Comida azeda e com pregos pode ter detonado a rebelião
Em entrevista exclusiva ao portal aRede, o agente administrativo Luciano Bahrnet, reproduziu com detalhes os principais acontecimentos registrados no interior do presídio Hildebrando de Souza, na manhã e tarde de quarta-feira (16), quando estourou uma das mais tensas rebeliões nesta unidade carcerária. Ainda se recuperando dos efeitos de ter sido mantido refém por aproximadamente oito horas, ele aguarda notificação do Estado para retornar ao trabalho. No entanto, admite estar com medo e temer um novo fato dessa natureza.
Bahrnet estava no setor de triagem, quando foi rendido pelos detentos do Hildebrando de Souza. Durante todo o tempo em que permaneceu como refém dos criminosos, disse ter medo de morrer e que pensava muito em sua família. Ele falou também que em nenhum momento sofreu ameaça psicológica ou agressão física, e que os presos demonstravam respeito por ele.
Nesta entrevista, o agente administrativo afirma não saber se houve algum motivo específico para a eclosão do motim. Sabe, contudo, que a superlotação seria um desses motivos. Na pauta de reivindicações que os presos entregaram para a comissão de Direitos Humanos da OAB, haveria também a denúncia de que o Estado estaria servindo comida azeda e com pregos aos detentos. Sobre essa questão, ele disse não poder confirmar ou desmentir.
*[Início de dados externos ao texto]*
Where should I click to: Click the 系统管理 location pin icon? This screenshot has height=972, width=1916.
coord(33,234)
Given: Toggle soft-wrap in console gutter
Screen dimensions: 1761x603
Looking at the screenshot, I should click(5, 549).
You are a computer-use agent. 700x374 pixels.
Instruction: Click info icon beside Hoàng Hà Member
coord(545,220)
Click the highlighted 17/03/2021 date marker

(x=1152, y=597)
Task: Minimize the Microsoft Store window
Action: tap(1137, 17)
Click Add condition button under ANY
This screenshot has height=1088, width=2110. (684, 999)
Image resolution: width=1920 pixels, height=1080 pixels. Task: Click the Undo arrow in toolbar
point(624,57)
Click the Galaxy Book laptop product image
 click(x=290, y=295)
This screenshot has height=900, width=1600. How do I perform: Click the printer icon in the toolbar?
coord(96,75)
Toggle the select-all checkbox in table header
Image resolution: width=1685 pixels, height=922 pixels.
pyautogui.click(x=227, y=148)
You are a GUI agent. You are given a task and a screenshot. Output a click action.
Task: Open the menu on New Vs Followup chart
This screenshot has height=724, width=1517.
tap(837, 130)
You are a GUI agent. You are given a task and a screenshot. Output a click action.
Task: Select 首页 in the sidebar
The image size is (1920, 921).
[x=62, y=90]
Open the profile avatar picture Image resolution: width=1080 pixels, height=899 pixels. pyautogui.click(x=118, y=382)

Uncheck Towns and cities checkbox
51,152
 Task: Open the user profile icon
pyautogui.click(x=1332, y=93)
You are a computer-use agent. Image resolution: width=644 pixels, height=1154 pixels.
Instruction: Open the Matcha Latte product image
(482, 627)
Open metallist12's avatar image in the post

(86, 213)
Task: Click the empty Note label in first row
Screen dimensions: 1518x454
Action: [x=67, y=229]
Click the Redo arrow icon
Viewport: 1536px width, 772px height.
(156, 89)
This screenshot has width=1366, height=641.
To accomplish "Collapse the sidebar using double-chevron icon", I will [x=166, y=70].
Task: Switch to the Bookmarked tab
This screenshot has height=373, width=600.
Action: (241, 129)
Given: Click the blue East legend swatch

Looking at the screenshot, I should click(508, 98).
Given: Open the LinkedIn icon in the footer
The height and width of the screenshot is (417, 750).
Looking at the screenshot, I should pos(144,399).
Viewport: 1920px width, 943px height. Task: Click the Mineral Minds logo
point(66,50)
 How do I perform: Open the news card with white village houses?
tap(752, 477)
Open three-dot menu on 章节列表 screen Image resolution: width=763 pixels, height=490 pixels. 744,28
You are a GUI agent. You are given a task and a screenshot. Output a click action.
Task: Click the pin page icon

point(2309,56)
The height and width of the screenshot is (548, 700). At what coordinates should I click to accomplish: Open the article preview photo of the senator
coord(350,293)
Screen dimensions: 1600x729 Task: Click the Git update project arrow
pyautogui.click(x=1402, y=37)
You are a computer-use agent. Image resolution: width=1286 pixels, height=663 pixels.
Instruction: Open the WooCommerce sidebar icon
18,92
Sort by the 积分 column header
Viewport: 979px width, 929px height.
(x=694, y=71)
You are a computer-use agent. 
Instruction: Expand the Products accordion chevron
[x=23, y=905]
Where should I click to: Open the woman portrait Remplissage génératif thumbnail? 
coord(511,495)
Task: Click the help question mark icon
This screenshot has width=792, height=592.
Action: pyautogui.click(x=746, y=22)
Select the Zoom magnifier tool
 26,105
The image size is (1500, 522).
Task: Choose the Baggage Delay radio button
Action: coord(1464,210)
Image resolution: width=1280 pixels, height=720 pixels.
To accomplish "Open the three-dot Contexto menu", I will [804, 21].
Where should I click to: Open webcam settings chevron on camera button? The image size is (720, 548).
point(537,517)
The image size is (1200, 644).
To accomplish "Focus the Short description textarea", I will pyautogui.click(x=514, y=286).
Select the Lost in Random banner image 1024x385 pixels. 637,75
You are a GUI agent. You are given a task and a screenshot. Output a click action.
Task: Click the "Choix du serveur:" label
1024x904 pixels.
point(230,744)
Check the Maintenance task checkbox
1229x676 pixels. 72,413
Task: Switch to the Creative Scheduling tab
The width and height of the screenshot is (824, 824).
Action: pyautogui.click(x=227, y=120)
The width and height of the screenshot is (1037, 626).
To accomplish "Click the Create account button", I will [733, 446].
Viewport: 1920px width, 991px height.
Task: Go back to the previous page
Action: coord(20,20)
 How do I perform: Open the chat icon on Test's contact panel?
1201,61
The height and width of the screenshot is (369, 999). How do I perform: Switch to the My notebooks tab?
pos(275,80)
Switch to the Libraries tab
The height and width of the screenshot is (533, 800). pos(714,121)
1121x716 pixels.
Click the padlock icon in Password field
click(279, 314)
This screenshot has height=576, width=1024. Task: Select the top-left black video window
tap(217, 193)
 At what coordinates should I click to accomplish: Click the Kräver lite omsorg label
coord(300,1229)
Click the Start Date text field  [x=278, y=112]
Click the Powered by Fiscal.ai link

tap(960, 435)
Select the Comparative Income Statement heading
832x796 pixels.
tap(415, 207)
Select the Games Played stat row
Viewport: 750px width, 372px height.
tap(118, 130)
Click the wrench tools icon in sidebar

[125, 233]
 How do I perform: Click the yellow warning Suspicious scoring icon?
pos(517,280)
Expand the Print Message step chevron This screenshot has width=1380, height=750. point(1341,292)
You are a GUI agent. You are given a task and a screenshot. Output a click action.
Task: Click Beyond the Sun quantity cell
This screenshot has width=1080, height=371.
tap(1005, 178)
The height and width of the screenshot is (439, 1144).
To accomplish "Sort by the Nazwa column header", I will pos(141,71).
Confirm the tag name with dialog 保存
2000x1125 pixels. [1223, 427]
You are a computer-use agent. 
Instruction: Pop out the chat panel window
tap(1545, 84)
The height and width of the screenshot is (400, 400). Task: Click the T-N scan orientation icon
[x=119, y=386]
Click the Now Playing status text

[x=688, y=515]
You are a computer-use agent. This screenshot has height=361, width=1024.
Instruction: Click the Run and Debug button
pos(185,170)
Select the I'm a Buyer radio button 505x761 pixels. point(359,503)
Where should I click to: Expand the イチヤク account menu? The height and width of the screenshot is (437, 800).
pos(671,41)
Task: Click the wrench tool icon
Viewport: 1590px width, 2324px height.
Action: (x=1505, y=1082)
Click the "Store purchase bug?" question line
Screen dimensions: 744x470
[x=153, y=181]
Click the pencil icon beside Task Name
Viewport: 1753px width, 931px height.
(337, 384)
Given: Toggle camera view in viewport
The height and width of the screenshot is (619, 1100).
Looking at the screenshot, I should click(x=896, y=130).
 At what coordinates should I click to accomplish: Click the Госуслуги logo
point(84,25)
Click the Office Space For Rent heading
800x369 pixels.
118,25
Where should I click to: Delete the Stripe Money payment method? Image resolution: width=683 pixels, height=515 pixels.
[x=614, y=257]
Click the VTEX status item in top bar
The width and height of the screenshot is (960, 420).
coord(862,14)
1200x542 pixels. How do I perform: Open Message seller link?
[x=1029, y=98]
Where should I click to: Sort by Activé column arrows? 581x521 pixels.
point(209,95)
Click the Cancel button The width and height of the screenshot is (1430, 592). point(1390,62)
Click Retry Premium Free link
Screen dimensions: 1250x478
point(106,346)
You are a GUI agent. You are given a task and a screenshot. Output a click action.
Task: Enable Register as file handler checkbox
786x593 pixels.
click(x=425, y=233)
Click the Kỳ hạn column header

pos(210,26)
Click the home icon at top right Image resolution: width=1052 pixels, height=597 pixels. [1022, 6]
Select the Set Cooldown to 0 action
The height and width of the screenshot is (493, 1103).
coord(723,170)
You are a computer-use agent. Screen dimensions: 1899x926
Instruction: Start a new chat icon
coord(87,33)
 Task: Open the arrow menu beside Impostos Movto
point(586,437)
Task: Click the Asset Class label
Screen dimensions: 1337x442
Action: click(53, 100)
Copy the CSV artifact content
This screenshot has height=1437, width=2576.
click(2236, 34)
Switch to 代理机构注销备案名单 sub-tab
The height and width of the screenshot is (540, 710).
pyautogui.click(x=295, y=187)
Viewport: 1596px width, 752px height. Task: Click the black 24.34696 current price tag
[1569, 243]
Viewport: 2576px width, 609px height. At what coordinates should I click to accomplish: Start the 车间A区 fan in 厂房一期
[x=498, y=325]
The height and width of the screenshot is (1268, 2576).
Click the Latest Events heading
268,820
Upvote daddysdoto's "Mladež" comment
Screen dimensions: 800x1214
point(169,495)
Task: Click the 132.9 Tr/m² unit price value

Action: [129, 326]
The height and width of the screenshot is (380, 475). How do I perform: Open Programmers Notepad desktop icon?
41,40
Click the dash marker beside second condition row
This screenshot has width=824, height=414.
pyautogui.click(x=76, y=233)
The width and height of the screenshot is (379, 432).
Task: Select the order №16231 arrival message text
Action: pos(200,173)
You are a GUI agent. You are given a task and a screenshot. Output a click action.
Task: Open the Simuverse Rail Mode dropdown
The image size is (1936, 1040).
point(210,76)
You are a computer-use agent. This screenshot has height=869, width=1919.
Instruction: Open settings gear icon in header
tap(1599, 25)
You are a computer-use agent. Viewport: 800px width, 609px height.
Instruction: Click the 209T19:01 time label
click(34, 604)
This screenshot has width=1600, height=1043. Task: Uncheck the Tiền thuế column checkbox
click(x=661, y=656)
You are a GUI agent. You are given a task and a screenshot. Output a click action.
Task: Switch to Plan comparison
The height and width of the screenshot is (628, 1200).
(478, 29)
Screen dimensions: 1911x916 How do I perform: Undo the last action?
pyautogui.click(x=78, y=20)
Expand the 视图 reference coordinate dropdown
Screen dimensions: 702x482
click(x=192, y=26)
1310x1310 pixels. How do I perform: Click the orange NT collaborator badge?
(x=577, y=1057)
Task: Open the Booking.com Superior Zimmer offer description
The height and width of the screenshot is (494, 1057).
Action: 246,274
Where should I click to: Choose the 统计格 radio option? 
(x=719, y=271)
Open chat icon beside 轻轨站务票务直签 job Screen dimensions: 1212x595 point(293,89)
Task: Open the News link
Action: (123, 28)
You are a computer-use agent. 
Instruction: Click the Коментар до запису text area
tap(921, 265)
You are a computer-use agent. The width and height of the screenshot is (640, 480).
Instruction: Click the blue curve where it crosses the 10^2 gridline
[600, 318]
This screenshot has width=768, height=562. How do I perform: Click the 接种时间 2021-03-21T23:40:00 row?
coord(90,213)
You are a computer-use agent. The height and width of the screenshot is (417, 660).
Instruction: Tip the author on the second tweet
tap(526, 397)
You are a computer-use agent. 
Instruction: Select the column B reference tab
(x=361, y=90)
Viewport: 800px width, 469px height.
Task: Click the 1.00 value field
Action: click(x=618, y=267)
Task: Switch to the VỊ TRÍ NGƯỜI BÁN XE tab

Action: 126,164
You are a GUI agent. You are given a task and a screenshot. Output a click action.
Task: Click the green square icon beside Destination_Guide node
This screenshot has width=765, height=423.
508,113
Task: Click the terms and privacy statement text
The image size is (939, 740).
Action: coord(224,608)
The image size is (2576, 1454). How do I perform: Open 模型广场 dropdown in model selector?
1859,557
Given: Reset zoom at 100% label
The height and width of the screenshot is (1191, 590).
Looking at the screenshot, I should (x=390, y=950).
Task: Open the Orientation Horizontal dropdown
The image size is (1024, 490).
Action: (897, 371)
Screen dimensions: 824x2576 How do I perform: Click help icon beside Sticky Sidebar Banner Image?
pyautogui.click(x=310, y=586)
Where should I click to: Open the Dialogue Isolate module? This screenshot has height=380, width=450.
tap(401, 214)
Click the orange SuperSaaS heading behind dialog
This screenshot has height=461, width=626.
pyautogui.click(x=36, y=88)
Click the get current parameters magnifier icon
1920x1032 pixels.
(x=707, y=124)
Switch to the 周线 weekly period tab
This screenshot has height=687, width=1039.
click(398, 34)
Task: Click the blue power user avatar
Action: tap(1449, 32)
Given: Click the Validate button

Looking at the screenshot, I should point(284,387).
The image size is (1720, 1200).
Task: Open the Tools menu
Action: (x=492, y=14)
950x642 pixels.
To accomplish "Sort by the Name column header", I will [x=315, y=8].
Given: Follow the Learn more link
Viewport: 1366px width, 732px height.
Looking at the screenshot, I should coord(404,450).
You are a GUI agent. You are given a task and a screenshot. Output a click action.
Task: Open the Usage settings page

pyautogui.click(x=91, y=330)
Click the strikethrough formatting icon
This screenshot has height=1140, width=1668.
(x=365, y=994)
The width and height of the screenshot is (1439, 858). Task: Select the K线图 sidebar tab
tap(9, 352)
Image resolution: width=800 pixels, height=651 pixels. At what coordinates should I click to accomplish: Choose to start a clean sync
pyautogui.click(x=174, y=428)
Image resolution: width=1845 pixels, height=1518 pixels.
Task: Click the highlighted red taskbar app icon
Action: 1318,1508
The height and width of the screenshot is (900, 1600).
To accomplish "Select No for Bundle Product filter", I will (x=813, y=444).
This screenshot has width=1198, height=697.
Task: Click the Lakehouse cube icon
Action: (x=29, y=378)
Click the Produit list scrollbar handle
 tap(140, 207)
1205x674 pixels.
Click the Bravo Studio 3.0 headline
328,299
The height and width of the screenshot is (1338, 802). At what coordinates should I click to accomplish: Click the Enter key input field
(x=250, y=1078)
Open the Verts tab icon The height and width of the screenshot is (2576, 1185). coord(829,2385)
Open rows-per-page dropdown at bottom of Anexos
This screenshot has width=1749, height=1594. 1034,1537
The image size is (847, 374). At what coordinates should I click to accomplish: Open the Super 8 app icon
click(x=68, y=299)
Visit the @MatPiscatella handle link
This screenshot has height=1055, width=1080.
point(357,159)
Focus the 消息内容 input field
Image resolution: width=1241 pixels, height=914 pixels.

A rebelião de oito horas teve com saldo a destruição parcial da unidade carcerária. As obras de reforma foram realizadas imediatamente. No dia seguinte ao motim, o governo estadual anunciou o início das obras de uma nova cadeia pública em Ponta Grossa. Essa unidade deverá ser construída ao lado da Penitenciária Estadual de Ponta Grossa.